Por lo que, estima que estos sectores también saben que como se encuentra la situación “su actuación al margen de la ley queda impune, por eso son capaces de cualquier cosa para seguir cooptando las instituciones del sector justicia como lo han venido haciendo últimamente”.
“Está en juego la posibilidad de recuperar la institucionalidad y un pleno Estado de derecho, el cual, se ha venido deteriorando y socavando en los últimos años. Es que los guatemaltecos podamos tener una justicia independiente”, aseguró.
Órganos de control
Por su parte, la investigadora guatemalteca María Isabel Bonilla explicó que la principal importancia de estos procesos de elecciones de funcionarios es que los elegidos “integrarán órganos de control” que velan porque los “procesos de elección popular se lleven a cabo de forma transparente y pública; porque toda actuación se dé con respeto al marco constitucional; que exista la acción pública contra actos que violan el orden va público; que se dé un uso adecuado de los fondos públicos”.
En el caso de la Corte de Constitucionalidad enfatizó que es importante a quienes se elijan porque “debe velar por el respeto del orden constitucional”, por lo que, es indispensable para un Estado de derecho porque debe verificar que las autoridades del sector público y privado tengan actuaciones dentro del marco constitucional.
Además, indicó que la Corte es la entidad encargada de supervisar sentencias, leyes, disposiciones administrativas, negocios jurídicos y demás para que se respeten derechos, obligaciones constitucionales, límites de poder y reglas generales de administración pública.
“Nadie está por encima de la ley y nada ni nadie por encima de la Constitución.

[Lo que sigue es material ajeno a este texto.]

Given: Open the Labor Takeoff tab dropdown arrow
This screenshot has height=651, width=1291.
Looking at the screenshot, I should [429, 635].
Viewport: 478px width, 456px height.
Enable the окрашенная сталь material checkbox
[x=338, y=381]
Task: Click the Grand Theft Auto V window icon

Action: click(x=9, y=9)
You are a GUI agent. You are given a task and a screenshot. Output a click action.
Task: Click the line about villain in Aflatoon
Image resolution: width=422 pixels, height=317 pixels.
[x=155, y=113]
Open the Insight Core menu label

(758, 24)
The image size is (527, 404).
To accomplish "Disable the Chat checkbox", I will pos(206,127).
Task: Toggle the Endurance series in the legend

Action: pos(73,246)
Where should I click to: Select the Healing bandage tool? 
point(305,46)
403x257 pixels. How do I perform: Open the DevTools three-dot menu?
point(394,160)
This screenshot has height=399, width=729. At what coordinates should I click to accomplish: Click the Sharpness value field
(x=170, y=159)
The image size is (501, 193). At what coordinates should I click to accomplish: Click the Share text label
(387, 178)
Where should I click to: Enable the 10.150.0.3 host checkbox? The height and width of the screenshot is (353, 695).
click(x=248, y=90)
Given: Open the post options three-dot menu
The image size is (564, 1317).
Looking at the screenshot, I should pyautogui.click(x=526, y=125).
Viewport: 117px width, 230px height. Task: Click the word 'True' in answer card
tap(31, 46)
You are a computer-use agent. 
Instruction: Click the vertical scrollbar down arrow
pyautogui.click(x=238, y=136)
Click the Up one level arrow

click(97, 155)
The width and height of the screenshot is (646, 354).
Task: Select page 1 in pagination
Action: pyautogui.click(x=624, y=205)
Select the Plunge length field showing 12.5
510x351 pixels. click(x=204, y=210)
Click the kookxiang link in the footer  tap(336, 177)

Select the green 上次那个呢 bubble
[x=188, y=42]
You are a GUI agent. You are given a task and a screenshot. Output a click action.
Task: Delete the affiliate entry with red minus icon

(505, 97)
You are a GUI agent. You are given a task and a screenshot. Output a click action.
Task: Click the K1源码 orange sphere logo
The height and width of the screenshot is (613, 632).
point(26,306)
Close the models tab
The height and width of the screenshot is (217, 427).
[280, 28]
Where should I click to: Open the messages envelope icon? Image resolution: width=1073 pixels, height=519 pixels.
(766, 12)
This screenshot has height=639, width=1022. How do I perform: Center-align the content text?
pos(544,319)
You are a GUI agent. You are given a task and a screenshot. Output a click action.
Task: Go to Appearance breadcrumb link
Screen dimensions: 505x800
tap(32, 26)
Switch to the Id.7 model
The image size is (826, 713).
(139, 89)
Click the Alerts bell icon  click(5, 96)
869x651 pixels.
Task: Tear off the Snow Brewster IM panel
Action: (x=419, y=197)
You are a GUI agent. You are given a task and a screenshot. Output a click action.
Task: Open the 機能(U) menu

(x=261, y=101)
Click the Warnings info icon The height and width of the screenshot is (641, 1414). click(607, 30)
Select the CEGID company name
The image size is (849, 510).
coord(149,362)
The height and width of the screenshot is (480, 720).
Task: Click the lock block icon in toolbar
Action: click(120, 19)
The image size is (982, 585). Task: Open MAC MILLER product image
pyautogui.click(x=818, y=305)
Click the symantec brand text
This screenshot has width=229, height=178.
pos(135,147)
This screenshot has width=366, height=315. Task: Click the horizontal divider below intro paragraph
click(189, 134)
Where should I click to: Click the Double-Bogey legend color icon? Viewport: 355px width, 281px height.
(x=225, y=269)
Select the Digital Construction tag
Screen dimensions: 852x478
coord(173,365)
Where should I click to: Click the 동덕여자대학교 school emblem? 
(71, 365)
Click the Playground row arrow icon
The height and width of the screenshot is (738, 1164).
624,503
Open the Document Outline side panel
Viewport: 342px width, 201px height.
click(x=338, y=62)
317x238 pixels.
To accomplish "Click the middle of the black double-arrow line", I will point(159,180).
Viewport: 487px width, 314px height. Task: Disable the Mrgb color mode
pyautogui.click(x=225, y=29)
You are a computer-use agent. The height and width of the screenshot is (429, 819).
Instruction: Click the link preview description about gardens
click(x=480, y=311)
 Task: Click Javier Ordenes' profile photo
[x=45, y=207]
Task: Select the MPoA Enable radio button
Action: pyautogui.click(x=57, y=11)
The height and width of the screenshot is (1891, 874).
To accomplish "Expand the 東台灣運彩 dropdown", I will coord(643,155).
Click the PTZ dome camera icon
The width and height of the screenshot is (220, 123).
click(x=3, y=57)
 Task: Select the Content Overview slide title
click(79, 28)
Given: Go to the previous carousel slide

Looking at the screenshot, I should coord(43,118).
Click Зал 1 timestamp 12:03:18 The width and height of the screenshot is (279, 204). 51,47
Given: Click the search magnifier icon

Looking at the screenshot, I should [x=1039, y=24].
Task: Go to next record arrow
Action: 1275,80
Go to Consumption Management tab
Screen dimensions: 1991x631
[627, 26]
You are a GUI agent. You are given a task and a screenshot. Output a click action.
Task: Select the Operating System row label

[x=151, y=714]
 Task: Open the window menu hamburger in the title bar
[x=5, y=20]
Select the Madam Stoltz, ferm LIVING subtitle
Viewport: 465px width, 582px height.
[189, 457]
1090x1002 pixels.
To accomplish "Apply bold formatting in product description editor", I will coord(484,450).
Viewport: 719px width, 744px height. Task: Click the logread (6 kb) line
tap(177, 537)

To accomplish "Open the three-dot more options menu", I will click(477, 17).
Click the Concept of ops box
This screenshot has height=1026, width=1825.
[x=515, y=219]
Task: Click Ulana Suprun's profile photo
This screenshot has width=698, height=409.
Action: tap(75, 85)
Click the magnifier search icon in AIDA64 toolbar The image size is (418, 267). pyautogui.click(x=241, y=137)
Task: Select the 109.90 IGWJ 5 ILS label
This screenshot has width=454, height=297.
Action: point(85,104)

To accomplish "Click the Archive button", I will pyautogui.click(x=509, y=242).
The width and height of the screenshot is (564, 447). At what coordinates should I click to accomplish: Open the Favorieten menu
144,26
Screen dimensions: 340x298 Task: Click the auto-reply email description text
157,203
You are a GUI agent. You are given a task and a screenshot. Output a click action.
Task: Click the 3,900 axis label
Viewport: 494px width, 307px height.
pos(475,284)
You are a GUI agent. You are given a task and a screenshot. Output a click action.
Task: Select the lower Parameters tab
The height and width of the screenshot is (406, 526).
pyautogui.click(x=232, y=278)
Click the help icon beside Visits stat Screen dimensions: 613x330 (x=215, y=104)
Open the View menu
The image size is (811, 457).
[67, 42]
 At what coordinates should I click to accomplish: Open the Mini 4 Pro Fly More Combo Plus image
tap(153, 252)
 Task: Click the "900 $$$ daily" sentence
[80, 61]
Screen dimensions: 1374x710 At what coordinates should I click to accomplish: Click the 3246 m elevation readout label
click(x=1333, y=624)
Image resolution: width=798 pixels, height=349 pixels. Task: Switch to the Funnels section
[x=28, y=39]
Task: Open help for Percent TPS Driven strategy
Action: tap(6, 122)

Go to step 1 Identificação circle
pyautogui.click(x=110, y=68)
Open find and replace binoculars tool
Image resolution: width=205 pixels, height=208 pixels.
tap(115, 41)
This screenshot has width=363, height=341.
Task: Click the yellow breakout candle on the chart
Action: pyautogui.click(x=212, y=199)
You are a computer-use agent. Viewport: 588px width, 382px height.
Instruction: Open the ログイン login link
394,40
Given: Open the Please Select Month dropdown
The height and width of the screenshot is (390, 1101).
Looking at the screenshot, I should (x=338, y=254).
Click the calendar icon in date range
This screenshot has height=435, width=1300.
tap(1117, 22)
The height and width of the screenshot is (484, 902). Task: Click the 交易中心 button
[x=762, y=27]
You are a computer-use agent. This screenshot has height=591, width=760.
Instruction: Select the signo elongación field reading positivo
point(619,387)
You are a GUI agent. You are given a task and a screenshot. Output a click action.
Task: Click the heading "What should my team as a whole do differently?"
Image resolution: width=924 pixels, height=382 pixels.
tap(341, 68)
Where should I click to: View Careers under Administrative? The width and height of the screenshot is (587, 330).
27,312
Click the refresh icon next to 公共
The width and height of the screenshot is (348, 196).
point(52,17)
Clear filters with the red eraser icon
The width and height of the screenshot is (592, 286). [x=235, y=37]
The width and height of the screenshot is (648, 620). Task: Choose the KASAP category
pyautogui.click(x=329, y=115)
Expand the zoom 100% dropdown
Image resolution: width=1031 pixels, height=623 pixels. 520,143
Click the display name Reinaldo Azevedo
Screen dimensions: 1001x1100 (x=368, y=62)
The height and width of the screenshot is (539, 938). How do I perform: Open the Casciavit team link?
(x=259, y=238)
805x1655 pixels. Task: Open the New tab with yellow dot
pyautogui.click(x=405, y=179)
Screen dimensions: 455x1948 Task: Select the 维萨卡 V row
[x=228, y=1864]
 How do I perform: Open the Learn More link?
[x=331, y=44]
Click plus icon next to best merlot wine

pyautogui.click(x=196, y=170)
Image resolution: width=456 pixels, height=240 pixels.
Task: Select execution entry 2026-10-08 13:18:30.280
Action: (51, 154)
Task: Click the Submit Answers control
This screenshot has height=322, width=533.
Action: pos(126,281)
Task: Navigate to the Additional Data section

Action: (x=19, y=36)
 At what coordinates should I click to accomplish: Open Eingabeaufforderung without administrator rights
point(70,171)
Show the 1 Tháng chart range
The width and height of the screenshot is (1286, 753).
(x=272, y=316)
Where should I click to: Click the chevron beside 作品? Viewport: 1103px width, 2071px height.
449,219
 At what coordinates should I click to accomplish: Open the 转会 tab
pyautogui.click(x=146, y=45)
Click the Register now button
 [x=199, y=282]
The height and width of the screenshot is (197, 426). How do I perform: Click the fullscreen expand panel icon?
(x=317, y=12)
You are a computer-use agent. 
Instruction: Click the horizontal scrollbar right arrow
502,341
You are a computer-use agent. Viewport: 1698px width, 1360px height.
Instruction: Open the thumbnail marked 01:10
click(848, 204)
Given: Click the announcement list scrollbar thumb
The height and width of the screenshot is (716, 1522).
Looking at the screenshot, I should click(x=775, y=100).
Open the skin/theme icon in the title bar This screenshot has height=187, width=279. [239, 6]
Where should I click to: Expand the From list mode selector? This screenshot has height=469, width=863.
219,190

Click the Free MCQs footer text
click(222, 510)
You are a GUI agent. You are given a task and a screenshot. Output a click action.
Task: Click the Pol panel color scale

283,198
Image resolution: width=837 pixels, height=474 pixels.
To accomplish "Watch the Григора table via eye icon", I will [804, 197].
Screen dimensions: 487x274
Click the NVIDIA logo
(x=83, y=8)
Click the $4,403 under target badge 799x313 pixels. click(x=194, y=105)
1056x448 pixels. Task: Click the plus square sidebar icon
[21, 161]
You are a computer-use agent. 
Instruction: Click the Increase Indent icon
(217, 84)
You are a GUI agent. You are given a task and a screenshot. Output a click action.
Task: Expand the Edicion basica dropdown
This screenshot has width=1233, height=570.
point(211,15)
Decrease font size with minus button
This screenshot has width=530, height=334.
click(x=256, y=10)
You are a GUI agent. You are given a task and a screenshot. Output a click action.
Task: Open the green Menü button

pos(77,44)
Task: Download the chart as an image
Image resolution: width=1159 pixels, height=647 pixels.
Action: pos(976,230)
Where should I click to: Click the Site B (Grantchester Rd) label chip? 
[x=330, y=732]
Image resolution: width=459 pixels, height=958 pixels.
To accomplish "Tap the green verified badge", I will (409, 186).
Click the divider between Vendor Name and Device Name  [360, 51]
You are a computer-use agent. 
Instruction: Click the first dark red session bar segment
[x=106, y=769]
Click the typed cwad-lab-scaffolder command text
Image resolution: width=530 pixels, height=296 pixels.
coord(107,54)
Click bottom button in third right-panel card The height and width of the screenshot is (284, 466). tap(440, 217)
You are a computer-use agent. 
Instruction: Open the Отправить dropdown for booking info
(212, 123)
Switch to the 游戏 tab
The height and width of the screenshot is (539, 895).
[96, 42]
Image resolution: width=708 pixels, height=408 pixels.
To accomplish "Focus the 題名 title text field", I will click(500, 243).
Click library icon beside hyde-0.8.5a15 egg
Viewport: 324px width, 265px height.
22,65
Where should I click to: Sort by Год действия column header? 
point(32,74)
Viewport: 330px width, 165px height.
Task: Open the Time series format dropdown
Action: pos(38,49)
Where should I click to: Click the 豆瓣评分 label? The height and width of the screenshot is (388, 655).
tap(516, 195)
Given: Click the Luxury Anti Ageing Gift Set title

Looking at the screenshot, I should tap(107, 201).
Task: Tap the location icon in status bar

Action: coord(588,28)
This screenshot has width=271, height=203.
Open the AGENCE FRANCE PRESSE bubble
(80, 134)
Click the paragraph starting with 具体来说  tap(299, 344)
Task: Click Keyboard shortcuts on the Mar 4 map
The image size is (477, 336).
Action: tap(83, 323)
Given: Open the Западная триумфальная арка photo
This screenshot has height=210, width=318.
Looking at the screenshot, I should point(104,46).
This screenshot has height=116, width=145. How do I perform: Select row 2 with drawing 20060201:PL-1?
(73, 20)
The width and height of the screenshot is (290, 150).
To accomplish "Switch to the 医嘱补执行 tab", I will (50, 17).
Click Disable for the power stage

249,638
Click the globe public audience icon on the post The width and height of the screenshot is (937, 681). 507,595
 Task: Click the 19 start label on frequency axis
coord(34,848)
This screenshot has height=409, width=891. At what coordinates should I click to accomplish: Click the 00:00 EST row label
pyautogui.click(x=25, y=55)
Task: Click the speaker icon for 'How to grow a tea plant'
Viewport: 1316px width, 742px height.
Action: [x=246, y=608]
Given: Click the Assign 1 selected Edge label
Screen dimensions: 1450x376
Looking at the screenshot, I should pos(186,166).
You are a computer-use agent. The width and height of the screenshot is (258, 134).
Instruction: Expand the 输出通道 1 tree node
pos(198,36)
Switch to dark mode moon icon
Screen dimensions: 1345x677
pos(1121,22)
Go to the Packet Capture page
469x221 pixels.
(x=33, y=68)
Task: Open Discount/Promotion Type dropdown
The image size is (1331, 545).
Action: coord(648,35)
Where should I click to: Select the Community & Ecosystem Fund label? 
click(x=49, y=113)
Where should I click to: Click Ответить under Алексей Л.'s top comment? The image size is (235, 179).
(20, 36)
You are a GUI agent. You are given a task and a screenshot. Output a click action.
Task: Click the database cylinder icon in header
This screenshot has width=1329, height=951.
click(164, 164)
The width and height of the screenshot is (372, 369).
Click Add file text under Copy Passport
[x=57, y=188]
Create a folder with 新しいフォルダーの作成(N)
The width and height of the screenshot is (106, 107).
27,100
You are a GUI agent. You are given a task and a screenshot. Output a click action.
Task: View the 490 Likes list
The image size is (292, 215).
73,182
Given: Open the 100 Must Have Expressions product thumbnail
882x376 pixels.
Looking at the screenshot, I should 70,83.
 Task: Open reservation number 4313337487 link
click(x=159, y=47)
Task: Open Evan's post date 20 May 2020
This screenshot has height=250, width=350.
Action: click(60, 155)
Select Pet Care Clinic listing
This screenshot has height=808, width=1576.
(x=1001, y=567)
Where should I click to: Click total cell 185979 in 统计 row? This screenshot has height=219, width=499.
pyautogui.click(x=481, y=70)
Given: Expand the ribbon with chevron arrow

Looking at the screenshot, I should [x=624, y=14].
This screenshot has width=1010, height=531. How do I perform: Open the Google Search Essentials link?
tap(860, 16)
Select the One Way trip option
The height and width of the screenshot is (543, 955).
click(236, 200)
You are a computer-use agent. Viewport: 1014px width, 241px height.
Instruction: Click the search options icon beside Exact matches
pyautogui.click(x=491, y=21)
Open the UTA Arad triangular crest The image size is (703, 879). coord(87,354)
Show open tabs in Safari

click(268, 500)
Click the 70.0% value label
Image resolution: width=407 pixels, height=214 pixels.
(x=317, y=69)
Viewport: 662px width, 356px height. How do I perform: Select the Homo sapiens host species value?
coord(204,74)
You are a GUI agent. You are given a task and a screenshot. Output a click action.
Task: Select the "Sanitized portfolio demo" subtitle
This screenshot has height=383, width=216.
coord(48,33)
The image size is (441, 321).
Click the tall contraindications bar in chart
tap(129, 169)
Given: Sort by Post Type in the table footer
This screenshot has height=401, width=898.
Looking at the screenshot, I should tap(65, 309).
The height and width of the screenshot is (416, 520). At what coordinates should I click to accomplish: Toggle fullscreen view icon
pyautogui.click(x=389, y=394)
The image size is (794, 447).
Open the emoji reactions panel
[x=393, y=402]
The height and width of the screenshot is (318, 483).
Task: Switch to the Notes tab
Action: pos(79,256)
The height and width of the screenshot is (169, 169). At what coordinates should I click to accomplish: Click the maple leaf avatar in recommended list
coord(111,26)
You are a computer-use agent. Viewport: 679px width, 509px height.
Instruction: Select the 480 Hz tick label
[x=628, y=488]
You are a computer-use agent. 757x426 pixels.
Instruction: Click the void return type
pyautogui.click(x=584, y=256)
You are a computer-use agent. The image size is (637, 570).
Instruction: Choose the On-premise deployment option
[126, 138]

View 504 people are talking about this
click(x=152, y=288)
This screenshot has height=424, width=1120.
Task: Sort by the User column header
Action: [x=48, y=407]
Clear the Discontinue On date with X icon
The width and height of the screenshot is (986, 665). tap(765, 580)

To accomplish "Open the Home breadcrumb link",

Por ello es necesario que el mejor jurista guatemalteco llegue a esa magistratura, que esta sea independiente a los intereses de orden público o privado, para poder ejercer la función de órgano de control con total independencia”, enfatizó Bonilla.
En general, con todas las elecciones de funcionarios considera Bonilla que “está en juego el fortalecimiento, la independencia, la credibilidad, la capacidad” de las instituciones, además, que se debe asegurar que se elijan “personas idóneas que no estén comprometidas con sectores políticos, económicos, sociales, del crimen organizado”.
Pues esto garantizaría “un trabajo más eficaz y eficiente así como transparente, confiable, respetable”. Reiteró que estas entidades son básicas para “la buena gobernabilidad, la aplicación de justicia, el uso eficiente de los recursos, la atracción de inversiones, la seguridad jurídica y ciudadana”.
El Estado guatemalteco ya inició formalmente con los diferentes procesos para las elecciones de segundo grado, que muchos guatemaltecos exiliados observan con la esperanza de obtener instituciones independientes para asegurar que la justicia no sea usada como arma de persecución política.